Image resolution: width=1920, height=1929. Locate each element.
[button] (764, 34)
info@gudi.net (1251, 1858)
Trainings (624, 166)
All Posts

→ Assignment
Output each of the records exactly as it stands above.

→ Problem solution
Image resolution: width=1920, height=1929. Locate each element.
[button] (764, 34)
info@gudi.net (1251, 1858)
Trainings (624, 166)
All Posts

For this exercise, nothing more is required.